Teixeira et al. (2014) showed that early maturing players are taller and heavier and attained higher absolute values in ventilatory thresholds and the maximal peak of oxygen consumption compared to average maturing players, even after normalizing for interindividual variability in anthropometric traits. Because of their advanced anthropometric and physical profile (Figueiredo et al., 2010Meylan et al., 2010), early maturing footballers play regularly and are more often selected for regional and national teams (Meylan et al., 2010).

The literature has confirmed that players that are born in the first months of the year, normally have an advantage as their maturation is more advanced compared to athletes who were born in the third and fourth quarters of the year (Deprez et al., 2012). In a study that analyzed age and maturity in soccer, Rommers et al. (2019), showed significant differences among several successive age categories, highlighting that the pubertal period is a critical time for skill acquisition and development of performance in youth elite soccer players.

Following the Long-Term Athlete Development model, players aged 16–18 are in the “training to compete” phase of development with highly structured training (Ford et al., 2011). Until that phase, players are still developing their metabolic conditioning, endurance strength, power, and cognitive skills specific to soccer.
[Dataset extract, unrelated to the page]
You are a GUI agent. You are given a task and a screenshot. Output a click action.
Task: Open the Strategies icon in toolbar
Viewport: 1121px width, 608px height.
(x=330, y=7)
Therefore, their response to training load and recovery will be different from adults, who train predominantly to maintain and improve physical traits and performance, as they already have more developed physical characteristics (Lloyd and Oliver, 2012).

Thus, to ascertain appropriate loads for each player also regarding their age, it is important to monitor training loads individually (Vahia et al., 2019). Monitoring the training load in soccer is a key component of the training process as it helps set an adequate balance between training and recovery (Gaudino et al., 2015).

Author: Hadi Nobari et all

Published online: https://www.frontiersin.org/articles/10.3389/fphys.2020.597697/full

“Analysis of Fitness Status Variations of Under-16 Soccer Players Over a Season and Their Relationships With Maturational Status and Training Load”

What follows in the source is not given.